De Libreville atravesó De Haro se ocupó del otro, que apenas tuvo tiempo de tomar su espada. Maleflot veía cómo caían los soldados a su alrededor y comprendió que todo estaba perdido. El guardián se encontraba a su lado y parecía asequible herirle, desempuñó rápidamente un puñal del cinto e intentó clavárselo apresuradamente a De Libreville, que, viéndolo en el último segundo, lo esquivó, aunque la hoja le hizo una herida.

—Os mataré, proscrito —dijo el sargento.

—No lo creo, bribón cornudo —dijo D’Auverne, yéndose hacia el sargento, y clavándole la espada por el costado, que le atravesó el corazón.

Maleflot cayó, fulminado, al suelo, con los ojos vidriosos abiertos, como si no acabara de creerse tanta mala fortuna. Las andanzas de aquel hombre habían acabado para siempre.

El enfrentamiento había terminado rápidamente, como era el deseo de De Libreville. No había habido ruido de batalla, salvo por las voces de los dos soldados. Y mientras De Libreville desataba a Guillermo de Lins y a Arturo al caballero de Champris, Alfonso de Haro se dirigió hacia la puerta del juez, que asomó la cabeza justo a tiempo para recibir un buen golpe del pomo de la espada del castellano que le dejó sin sentido.

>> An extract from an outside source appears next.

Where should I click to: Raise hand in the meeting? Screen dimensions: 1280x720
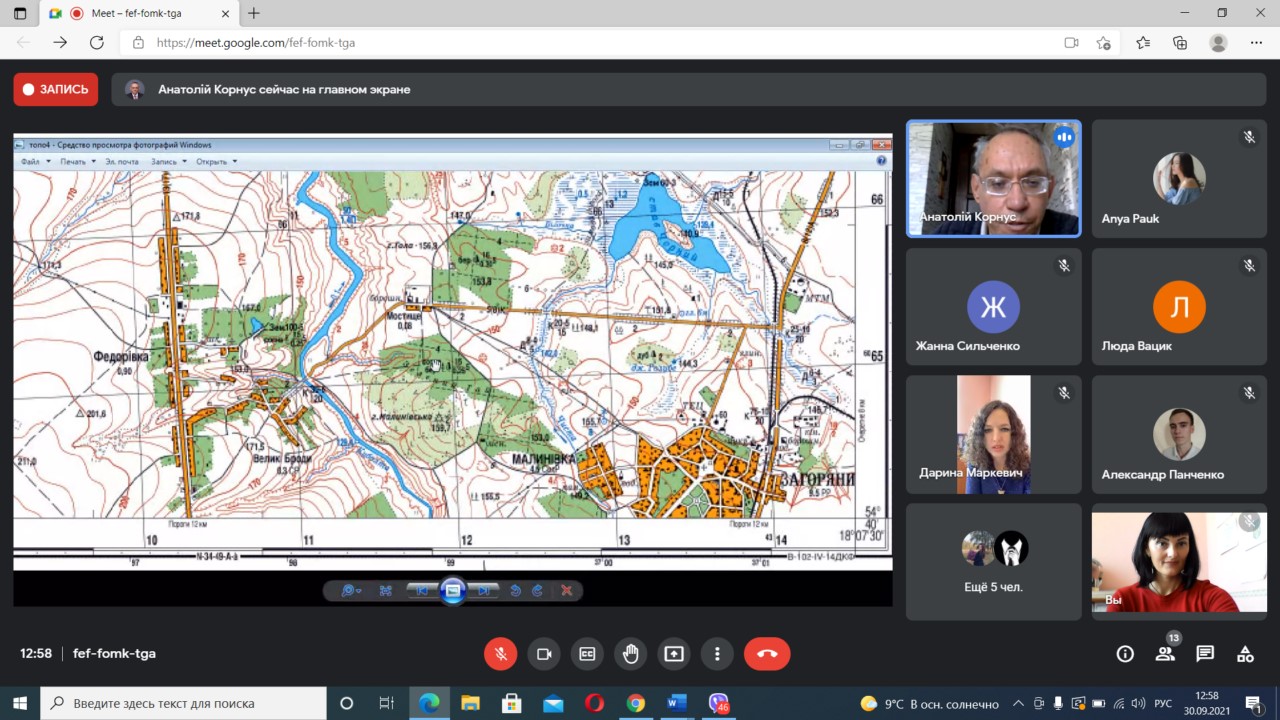tap(631, 654)
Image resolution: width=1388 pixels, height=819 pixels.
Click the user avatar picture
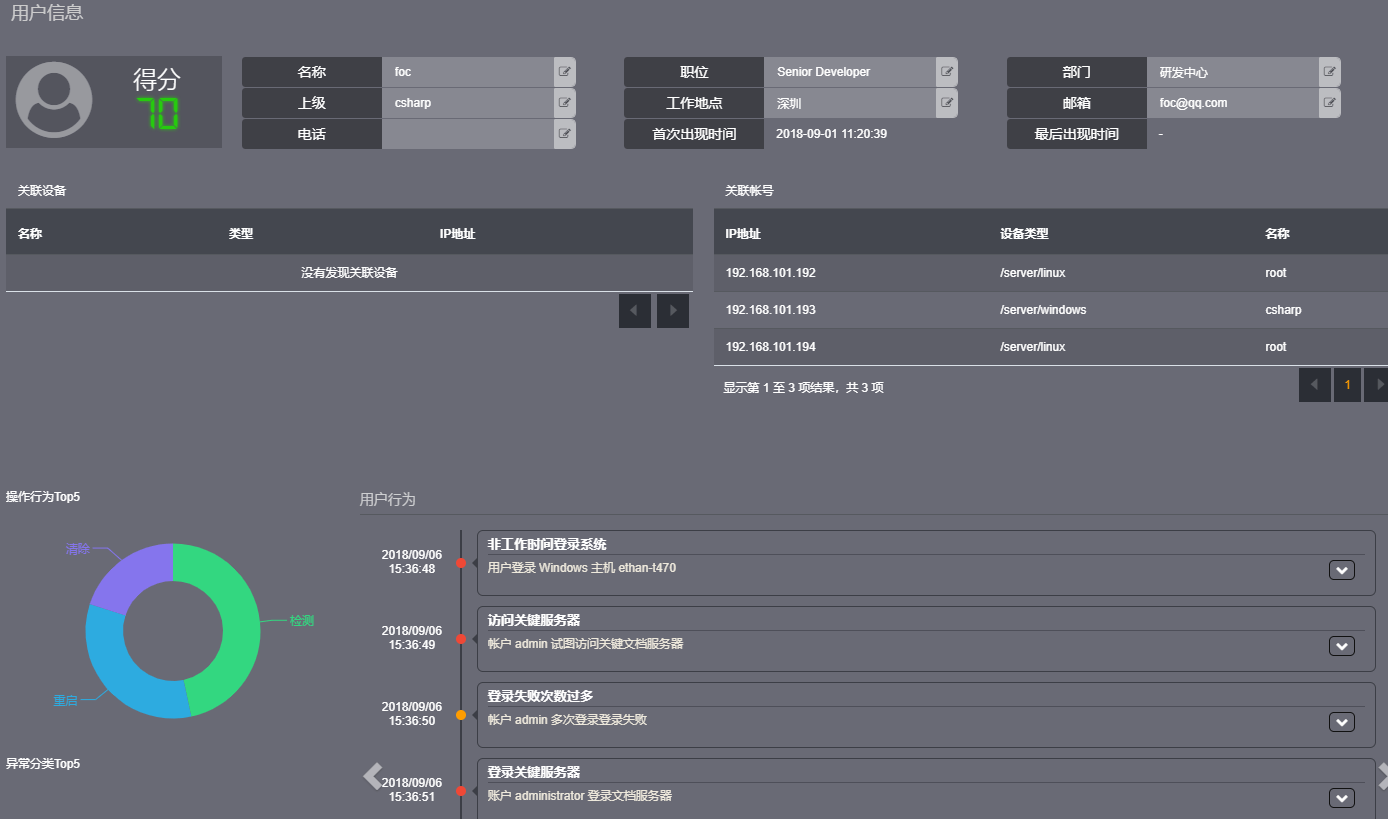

Todo había salido a la perfección. Los dos templarios habían sufrido un buen castigo y tenían los rostros amoratados por los golpes, pero estaban en condición de levantarse. Sir Arturo había atado un pedazo de trapo a la herida del guardián, de la que emanaba bastante sangre.

De Libreville y De Lins se quedaron mirando unos instantes.

—Gracias por liberarnos.

—Lo que sentimos es haber tardado tanto; pero pensamos que era el mejor modo.

—Sí, lo imaginé. Ahora la historia es más verosímil. ¿El juez se encuentra bien?

—Dormirá un rato, pero respira bien. Seguro que el mayor dolor de cabeza lo tendrá cuando tenga que darle explicaciones al conde. Ahora, deberíais partir. Será mejor que descanséis en la casita del cura, que se encuentra en el bosque y que éste me había ofrecido para mi alojamiento, si era menester. Mis asistentes, sir Arturo y el caballero De Haro, os acompañarán, pues conocen el camino. Allí estaréis más seguros y podréis dormir los cuatro. Es mejor estar lejos de la posada cuando el juez despierte y más todavía cuando el conde de Annecy se entere de lo que ha acontecido esta noche.